Ублюдок всегда носил на лице выражение тотального презрения ко всему живому, а тут проявление страха, тут затравленность, боль, эмоции… Это запрещено таким, как я.
Окидываю взглядом ванную комнату, насколько это возможно из-за прилипшей ко лбу челки, и пытаюсь успокоить себя — я жила здесь три месяца, это моя зубная паста для реминерализации эмали (знать бы еще, что это такое), это мои щипцы для волос — хорошо, когда они используются только для создания кудрей, — это мой ночной крем, с которым я так и не подружилась — все не знаю, сколько его наносить и что для него по времени считается ночью, если после заката я, навострив уши, сижу в коридоре, готовая к нападению. Сейчас уже реже, конечно, сейчас иногда ложусь в кровать и читаю до утра, или смотрю сериалы, или просто пялюсь в потолок, проклиная себя за то, что я знаю, как убить при помощи и этого тюбика зубной пасты, и щипцов, и вредного крема. По ночам мне особенно противно, что я в привычное для гражданских рабочее время с девяти до пяти притворяюсь обычной девушкой, но никогда не стану такой. По крайней мере, пока в моей голове эта бомба замедленного действия. Так же, как дети надеются, что Санта нагрянет к ним в дом в канун Рождества, я мечтаю, чтобы она никогда больше не взорвалась. Обрывками я помню, каково это. Из досье, составленного на меня — там пухлая папка, — знаю, сколько жертв после этого остается.

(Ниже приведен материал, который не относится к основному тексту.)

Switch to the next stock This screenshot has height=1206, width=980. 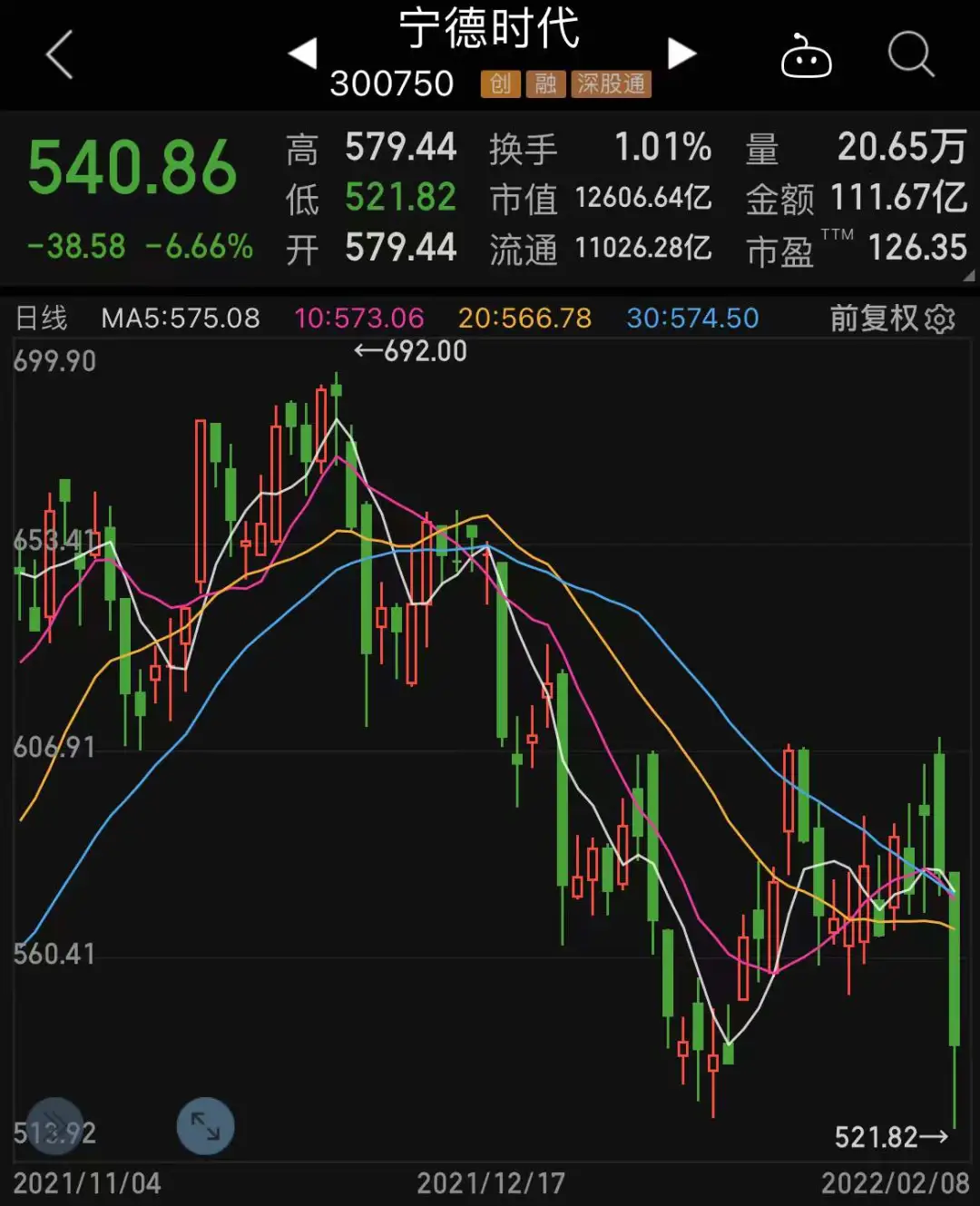click(x=681, y=54)
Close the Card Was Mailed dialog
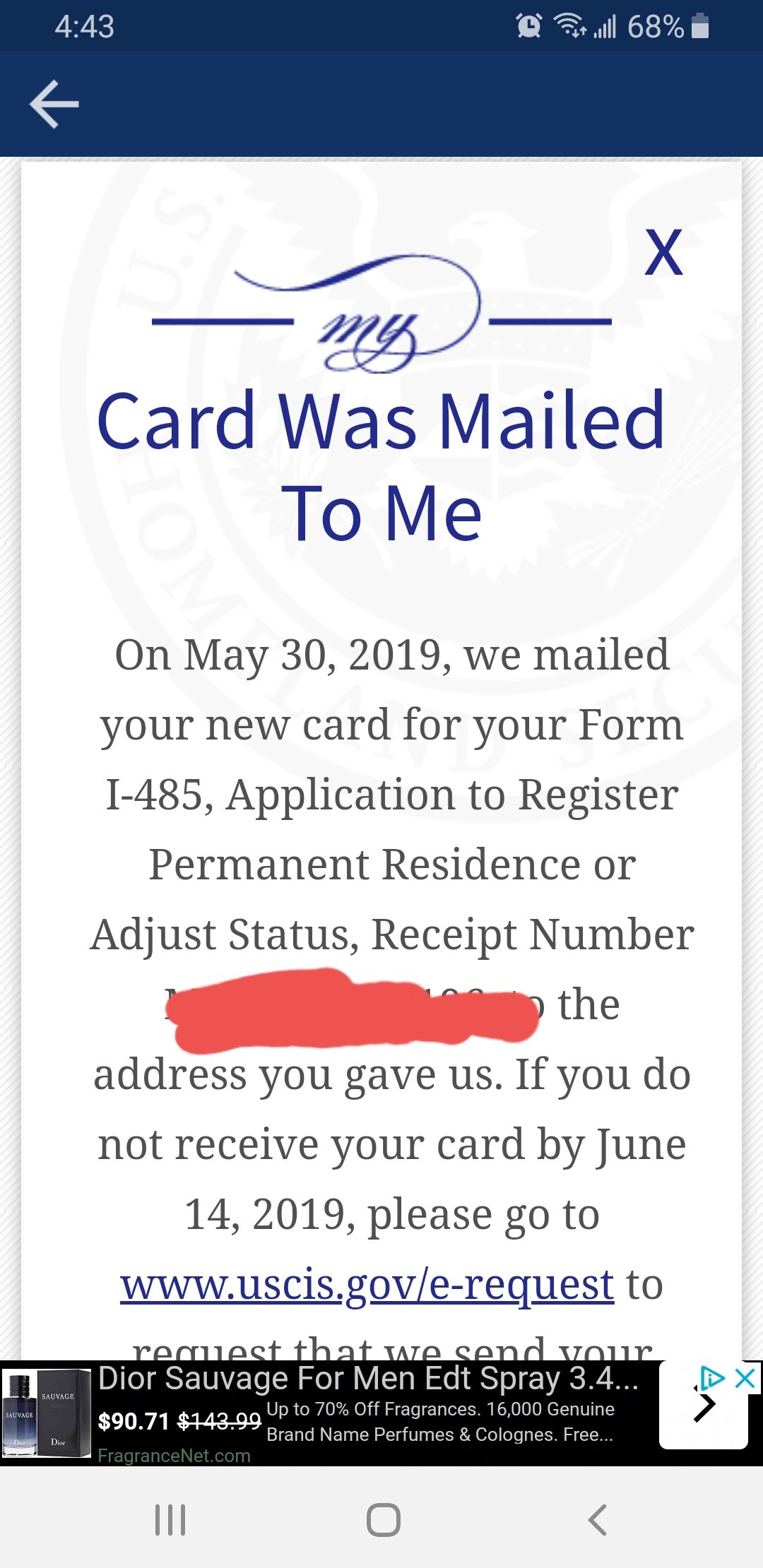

Стук в дверь совпадает с затертой до дыр мантрой — мысленно я снова и снова возвращаюсь к словам-якорям, установленным специально для меня, придуманным, чтобы меня успокоить, чтобы утишить израненного зверя в моей груди — я считала и считаю, что души у меня нет. Ее отняли. Возможно, тот самый ублюдок-инструктор.
Забавно, что словами когда-то меня «включали», а теперь вот я хватаюсь за них, как утопающая за спасательный круг. Дырявый.
— Это я.
Знакомый размеренный голос. Как всегда, без единой фальшивой или высокой ноты. Доктор Барнс — впрочем, он призывает называть его Джеймсом, а учитывая, что я уже не примеряюсь к его сонной артерии каждый сеанс, ожидая, что он набросится на меня, я и правда стала использовать его имя, — выглядывает из-за двери. Единственный человек, знающий, где я живу. Единственный, кому я дала запасные ключи от арендованной за наличку квартиры — больше ведь некому. Единственный, кому на меня не наплевать, даже для всех этих командиров и сенаторов я лишь расходник, пока не доказавший свою полезность.

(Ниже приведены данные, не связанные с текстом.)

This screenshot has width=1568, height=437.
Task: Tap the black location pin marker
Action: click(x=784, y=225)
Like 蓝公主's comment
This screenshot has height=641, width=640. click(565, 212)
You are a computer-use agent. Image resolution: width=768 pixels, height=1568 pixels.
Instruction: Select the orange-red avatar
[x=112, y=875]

В своей черной водолазке и серых джинсах он — синоним спокойствия. Такого, на грани, когда я под внимательным, понимающим и серьезным взглядом голубых глаз пакую в клетку разбушевавшегося зверя и призываю его заткнуться и дать мне немного пожить для себя. И окружающим тоже пожить. Ведь это достаточно просто, если ни на кого не нападать. Сегодня не получилось.
— Я убила кого-то?
— Нет.
Джеймс входит в ванную комнату и плотно закрывает за собой дверь. Из-за шумящей воды не слышно ничего. Мы словно остались вдвоем на целой планете. Потому, что Бог наконец-то вспомнил (или узнал) о моем существовании или потому, что по приказу свыше я ликвидировала все остальное человечество?
— Скольких покалечила?
Иначе я не могу. Иначе это провал. Если во мне включается машина для убийств, я наношу только максимальный урон — не обезвредить, а уничтожить. Один из первых уроков, втолкованных мне, выбитых на моих изжаренных током мозгах.
— Тебе не нужно этого знать.
— Значит, там были гражданские, — одними губами произношу я. Но Джеймс разобрался и уже качает головой отрицательно.
— Тебе не нужно этого знать.
Словно пластинку заело. Или зомбирующую запись. Их мне тоже ставил тот самый ублюдок-инструктор. За это, наверное, он удостоился еще одной звездочки на погонах. Затолкать бы их ему в глотку!
— Выходит, я ошиблась… Выходит, теряю хватку… Я не могу себя защитить, — лепечу я в панике, приложив ладони к щекам — все-таки порой мне удается быть типичной девушкой, да. — Но клянусь тебе, они пытались окружить меня. Я распознала их тактику легко: двое у прилавка со смузи, еще один трется возле витрины с бельем, а четверо…
— Хватит. Я в курсе, — осторожными шагами — наверное, боится испачкать свою всегда начищенную до блеска обувь, — доктор Барнс приближается ко мне. Вытягивает руку и пробует температуру воды. — Господи, да она же ледяная!
— Правда? — растерянно переспрашиваю я. Низкие температуры я тоже умею переносить отменно. Боже из меня делали какого-то робота, утратившего все человеческое! Но родилась-то я не от эксперимента…
Сняв с крючка полотенце, Джеймс раскрывает его, приглашая нырнуть в свои вынужденные объятия. Я колеблюсь. Вспоминаю, что надо бы закрыться — одежду, кроме обычных белых хлопковых трусов, я сбросила на пол, — пытаюсь прижать руки к груди. Джеймс вздыхает.
— Просто иди сюда, пока не превратилась в айсберг.
Меня такой и хотели сделать. Глыбой льда, что будет тверже алмаза.
Переступив через бортик, я почти что падаю в его руки с несвойственной мне неуклюжестью. И утыкаюсь носом ему в шею, как побитая псина. От него приятно пахнет. Я не разбираюсь в парфюмах, но этот сладковатый запах мне нравится. Есть в нем что-то умиротворяющее и шепчущее о нормальной жизни. Той, где не пытаешься убить случайных прохожих в торговом центре, подозревая, что они пришли за тобой.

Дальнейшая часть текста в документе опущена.